Linear regression and high correlation problems

bbb999 · Jun 13, 2010

Hi guys,

I have data of 20 peoples height, weight, calorie intake and skinfold thickness. I have carried out a regression of calorie on height, on weight and on height and weight. I have done the same thing for skinfold thickness. I then used R to work out the summary of results. each model also has an intercept i.e. y= beta1 + beta2X .

using the 't' values I have found for calories both height and weight are significantly different from zero in the individual models. But when I look at the model where height and weight are both included then both become non significant.

For the skinfold a similar thing happens. This time height and weight are not significantly different from zero individually but in the model including both they both become significant.

I have found the correlation between weight and height to be -0.88 which is high. Can anyone help me explain what causes the changes in signficance?

thanks in advance

EnumaElish · Jun 13, 2010

http://en.wikipedia.org/wiki/Multicollinearity#Consequences_of_multicollinearity

bbb999 · Jun 13, 2010

Ok I have read that. So am I right to say that for case 1 the high correlation causes the standard errors to increase, which lowers the 't' values which leads to the joint model having weight and height not being significant. But I am not sure why the opposite happens for the second case?

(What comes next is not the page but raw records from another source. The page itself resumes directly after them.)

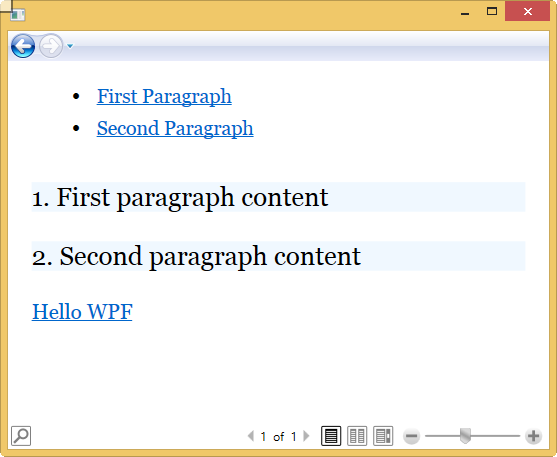Image resolution: width=557 pixels, height=457 pixels.
Task: Click the page count 1 of 1
Action: 278,436
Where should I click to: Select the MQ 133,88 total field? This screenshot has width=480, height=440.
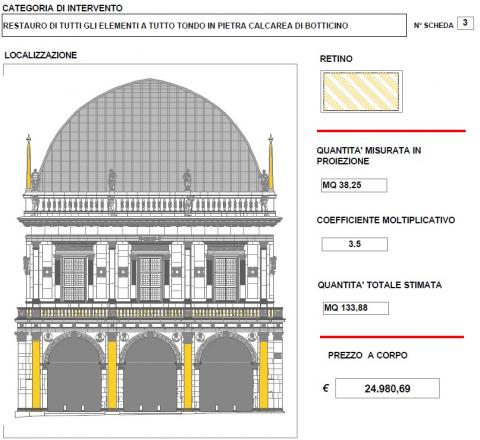(356, 308)
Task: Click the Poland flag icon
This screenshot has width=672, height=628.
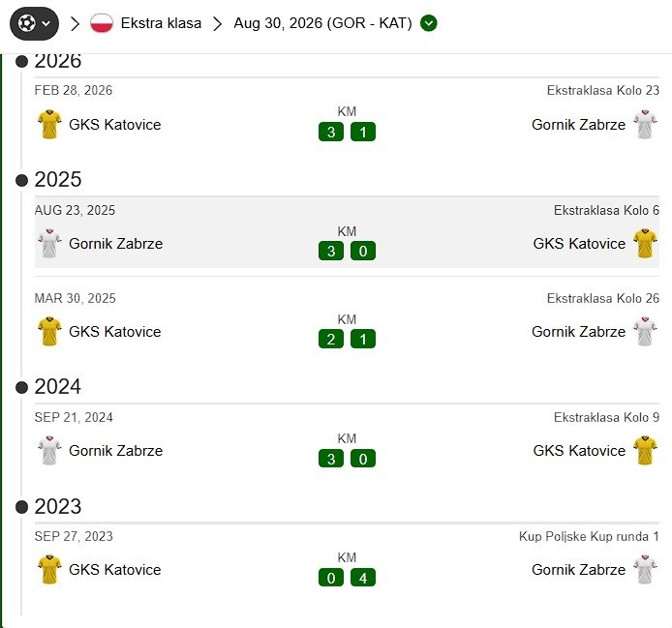Action: [x=102, y=23]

Also is it possible in case 1 to transform the model to reduce the correlation between height and weight?

thanks in advance

EnumaElish · Jun 13, 2010

In a finite sample "anything's possible" due to outliers and other idiosyncrasies. With that caveat, one guess is that the true model is SF = b0 + b1 H + b2 W + u and the regression does a good job of identifying both factors despite their high negative correlation. In contrast, each of the partial models SF = a0 + a1 H + u and SF = c0 + c1 W + u underestimates the slope coefficient due to omitted variable bias.

bbb999 · Jun 13, 2010

ah ok, and also is there a way of reducing the correlation in case 1 by transforming the models?

EnumaElish · Jun 13, 2010

I would start with re-defining calories as calorie/inch or calorie/pound, and regress calorie/inch on W (alternatively H and W together), and regress calorie/pound on H (alternatively H and W together).

bbb999 · Jun 13, 2010

Erm, the data I have is calorie intake index. I am not quite sure how to convert this to calorie/inch for example

EnumaElish · Jun 13, 2010

Imagine the index is "normalized calories per person per unit of time." When divided by weight, for example, you will have "normalized calories per pound per unit of time."

bbb999 · Jun 14, 2010

I have just tried that and it doesn't change the correlation between height and weight unless I am doing something wrong?

statdad · Jun 14, 2010

Do you need all of the predictors? High correlation among them indicates that they "have the same information". I am especially curious since, with a sample size of 20, using a multiple regression with 4 predictors is a bit odd.

bbb999 · Jun 14, 2010

I know what you mean, but its a study we have to do and we have been told to carry out a regression of calorie intake on weight, height and weight on height and then comment on what goes wrong and how to solve it.

bbb999 · Jun 14, 2010

i.e how to solve the fact neither are significant in the regression on height and weight due to the correlation between the two.

statdad · Jun 14, 2010

bbb999 said:

i.e how to solve the fact neither are significant in the regression on height and weight due to the correlation between the two.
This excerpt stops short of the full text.